Open on All Sides in the Middle is an album by pianist Geri Allen recorded in late 1986 and released on the German Minor Music label.

Reception 

Allmusic reviewer Scott Yanow stated: "the material is comparatively lightweight for a Geri Allen recording, often only bordering on jazz". The Penguin Guide to Jazz described the album as an attempt to create "some new kind of song-based jazz", but labelled it "dire".

## [Information provided]
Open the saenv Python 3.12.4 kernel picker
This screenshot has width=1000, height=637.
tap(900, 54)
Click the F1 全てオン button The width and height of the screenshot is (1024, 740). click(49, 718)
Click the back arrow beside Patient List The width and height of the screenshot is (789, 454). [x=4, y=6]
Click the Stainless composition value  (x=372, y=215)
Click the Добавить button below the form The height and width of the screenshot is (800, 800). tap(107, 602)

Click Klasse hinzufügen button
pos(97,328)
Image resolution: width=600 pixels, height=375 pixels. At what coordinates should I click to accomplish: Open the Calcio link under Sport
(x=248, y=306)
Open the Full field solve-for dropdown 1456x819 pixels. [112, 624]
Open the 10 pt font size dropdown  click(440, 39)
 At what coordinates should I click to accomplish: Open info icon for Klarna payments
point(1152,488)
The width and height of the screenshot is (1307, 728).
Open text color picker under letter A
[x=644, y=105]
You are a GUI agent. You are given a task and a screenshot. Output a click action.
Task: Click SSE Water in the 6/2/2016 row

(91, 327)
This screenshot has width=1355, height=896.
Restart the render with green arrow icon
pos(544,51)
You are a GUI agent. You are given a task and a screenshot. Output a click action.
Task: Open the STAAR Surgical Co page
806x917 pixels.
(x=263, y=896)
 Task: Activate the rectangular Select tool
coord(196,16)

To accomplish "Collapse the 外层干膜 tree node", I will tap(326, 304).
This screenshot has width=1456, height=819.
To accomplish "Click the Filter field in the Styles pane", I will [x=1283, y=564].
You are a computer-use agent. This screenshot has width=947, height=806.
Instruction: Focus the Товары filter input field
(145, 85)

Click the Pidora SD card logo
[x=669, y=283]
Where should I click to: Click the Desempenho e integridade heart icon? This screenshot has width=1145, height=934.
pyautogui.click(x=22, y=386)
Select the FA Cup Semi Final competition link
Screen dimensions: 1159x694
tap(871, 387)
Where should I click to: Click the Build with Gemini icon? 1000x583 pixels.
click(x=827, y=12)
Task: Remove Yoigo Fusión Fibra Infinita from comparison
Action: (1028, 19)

## [Given problem A]
Quote the album passage in full, word for word.
## [Given problem B]
Convert the listing, from its first line through the line containing "Open the 10", inclusive, into a numbered list without blank lines.

## [Task response A]
Open on All Sides in the Middle is an album by pianist Geri Allen recorded in late 1986 and released on the German Minor Music label.

Reception 

Allmusic reviewer Scott Yanow stated: "the material is comparatively lightweight for a Geri Allen recording, often only bordering on jazz". The Penguin Guide to Jazz described the album as an attempt to create "some new kind of song-based jazz", but labelled it "dire".

## [Task response B]
1. Open the saenv Python 3.12.4 kernel picker
2. This screenshot has width=1000, height=637.
3. tap(900, 54)
4. Click the F1 全てオン button The width and height of the screenshot is (1024, 740). click(49, 718)
5. Click the back arrow beside Patient List The width and height of the screenshot is (789, 454). [x=4, y=6]
6. Click the Stainless composition value  (x=372, y=215)
7. Click the Добавить button below the form The height and width of the screenshot is (800, 800). tap(107, 602)
8. Click Klasse hinzufügen button
9. pos(97,328)
10. Image resolution: width=600 pixels, height=375 pixels. At what coordinates should I click to accomplish: Open the Calcio link under Sport
11. (x=248, y=306)
12. Open the Full field solve-for dropdown 1456x819 pixels. [112, 624]
13. Open the 10 pt font size dropdown  click(440, 39)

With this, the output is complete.